The year 2020 marks what would have been revered Italian director Federico Fellini’s 100th birthday, and the first two screenings of the series celebrate this milestone.
The first film to be showcased on June 23 is the lauded 1960 masterpiece La Dolce Vita.
The film follows Marcello Rubini, a journalist writing for gossip magazines, over seven days and nights on his journey through the “sweet life” of Rome in a fruitless search for love and happiness.
Director of CPAC, Craig Donarski, said it’s one of his “favourite films of all time”.
“We’re disappointed that we’re not showing it on the big screen; I haven’t seen it on the big screen in over 30 years and it’s not really shown in cinemas anymore,” he said.
“Beyond the obvious Trevi Fountain scene, it’s full of so many memorable scenes that stay with you for the rest of your life.
“Then there’s the soundtrack – all the Fellini soundtracks are incredible and you walk out with the melodies stuck in your head.”
Donarski also cited Fellini’s famous non-linear storytelling style, which is still celebrated today.
“The more time that passes, the more people realise it really was the best film ever made and no one’s even come close ever since,” he said.
Fellini’s second and most sardonic film, I Vitelloni (1953), will screen on July 21.
The film follows five young men lingering in a post-adolescent limbo, dreaming of adventure and escape from their small seaside town.
They while away their time spending the lire doled out by their indulgent families on drinks, women and nights at the local pool hall.
Contemporary Italian cinema will also feature in the series, with the 2009 rom-com Dieci Inverni to be screened on August 25.
Born of a chance meeting in Venice, Silvestro and Camilla’s rocky romance unfolds over 10 winters as new lovers come and go but they are eternally thrust back into one another’s arms.
While only three films have been unveiled so far, Donarski said more may be added in the following months.
“We’ve been hearing noises that cinemas may reopen soon but we don’t know when or what the restrictions are,” he said.
“If it’s going to be a long way away, then I think we’ll program more online films.”

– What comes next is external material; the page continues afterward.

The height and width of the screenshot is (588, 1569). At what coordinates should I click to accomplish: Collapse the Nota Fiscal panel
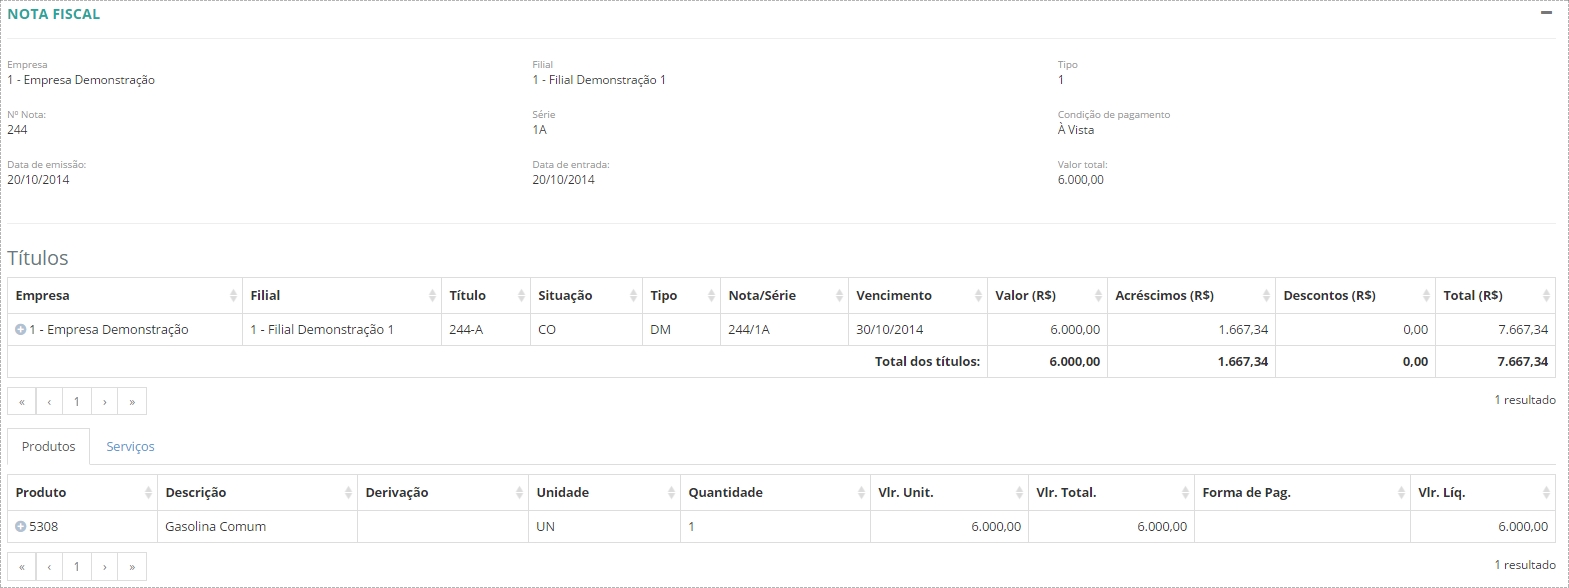click(1546, 14)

The series is an annual event that CPAC has organised with the IIC for five years now.
The normal season generally runs for around eight months of the year, with a break over the Christmas period.
Traditionally, the films are screened at CPAC’s theatre.

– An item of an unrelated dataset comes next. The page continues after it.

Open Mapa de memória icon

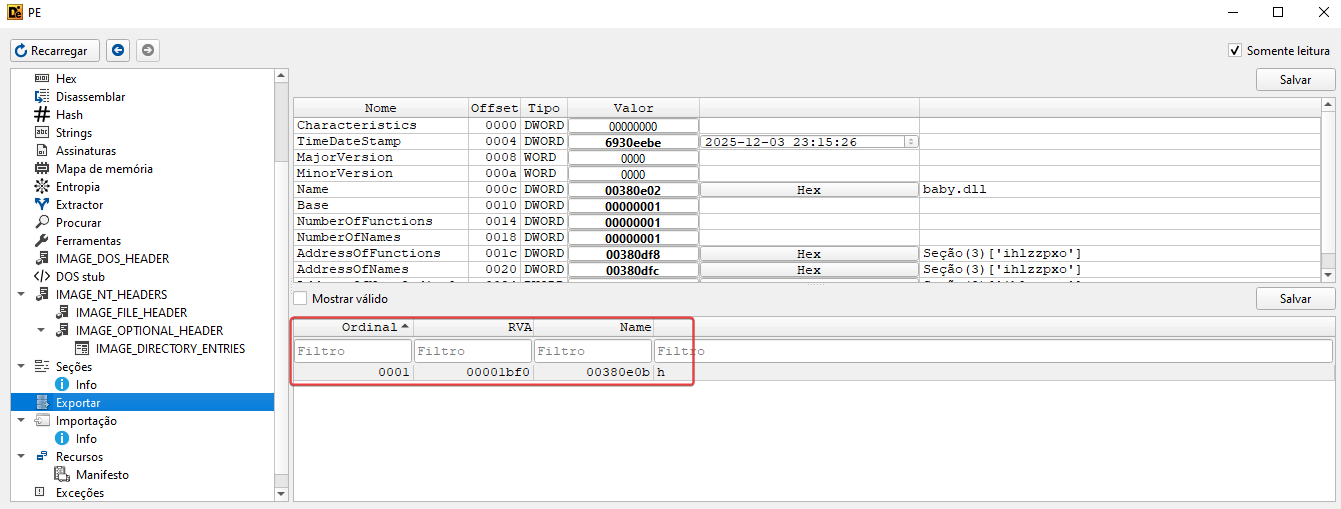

“Lots of members of the community come along and there’s food and wine and we all have a big communal meal before watching the film,” Donarski said.
CPAC has a longstanding relationship with the Italian community, and the Italian Film Series is just one of the numerous events it has organised which reflect this.
“The Italian community here in southwest Sydney, and Liverpool in particular, is huge,” Donarski said.
“It’s the biggest single ethnic community in Liverpool and makes up around 7 per cent of the population, or 14,000 people.
“The Italian community is a very central part of local life and it has long and deep roots here.”
But Donarski added that the series attracts an array of people from different backgrounds and walks of life, all united by their love of Italian cinema.
While Sydneysiders can’t enjoy the communal atmosphere of a theatre this year, the online nature of the series means film lovers all over Australia can participate in this beloved event for the first time.
“I advise people to register for the screenings and have a nice glass of Chianti or Montepulciano with them and some nice Italian snacks nearby,” Donarski concluded.